Mrs. Olsen, a coffee processor, markets three blends of coffee. They are; Brand X , Minim and Taster’s Reject. Olsen uses two types of coffee beans to make the three different brands; Columbian and Mexican Beans.  The following chart list the composition of the blends:

 

Brand

Percentage of Columbian Beans

Percentage of Mexican Beans

Brand X

80%

20%

Minim

50%

50%

Tasters Reject

30%

70%

Ms. Olsen has already purchased 20,000 pounds of Columbian beans at 90 cents per pound, and she has purchased 30,000 pounds of Mexican beans at 50 cents per pound.
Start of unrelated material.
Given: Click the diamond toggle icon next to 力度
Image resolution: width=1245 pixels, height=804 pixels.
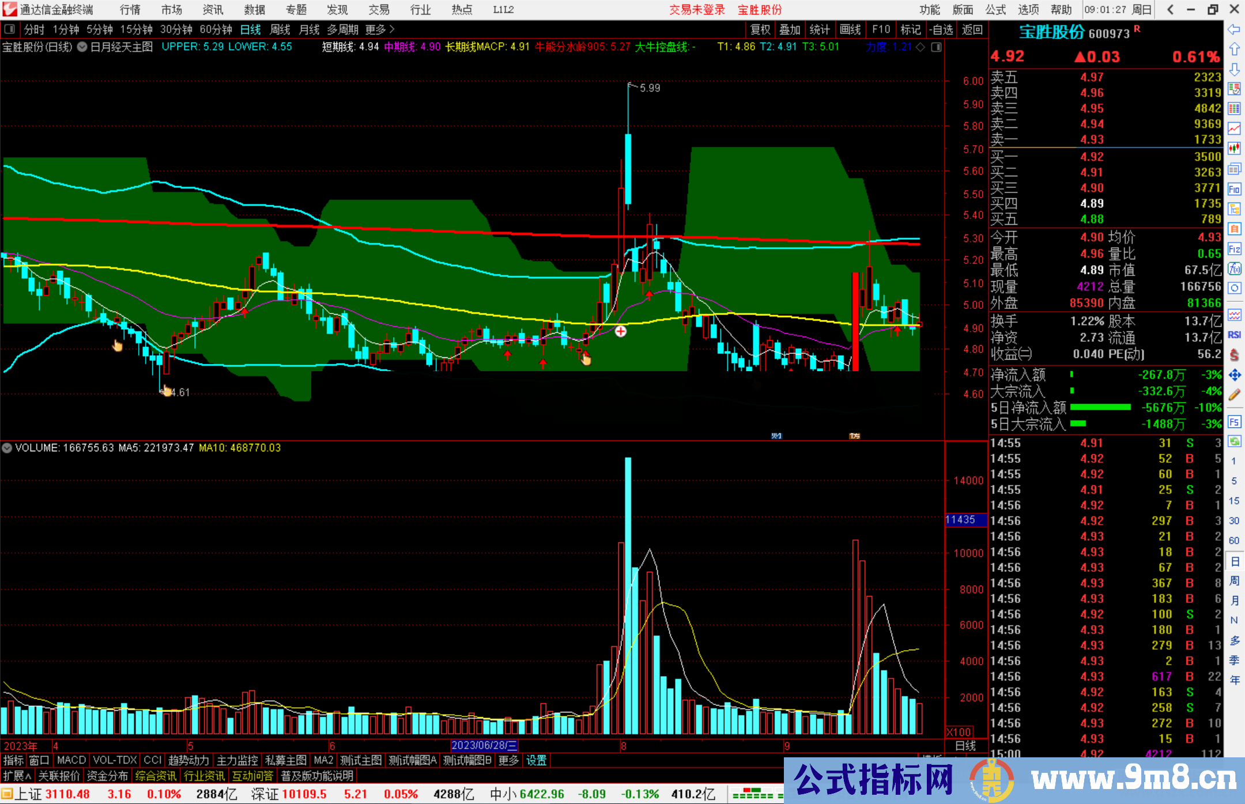Looking at the screenshot, I should click(921, 47).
At such, these resources are available for use.  Unused Columbian beans can be sold at cost to another processor, but unused Mexican beans can be sold only for 35 cents per pound. Due to warehouse space limitations, Ms. Olsen must dispose of all unused beans.

 

Brand X sells for $2.60 per pound, Minim sells for $2.50 per pound, and Taster’s Reject brings $2.34 per pound. All three products have the same production and packaging costs of $1.20 per pound.

Ms. Olsen is interested in finding the production schedule that will maximize profit.

Formulate a relevant linear programming model or this problem to maximize profit and determine the solution.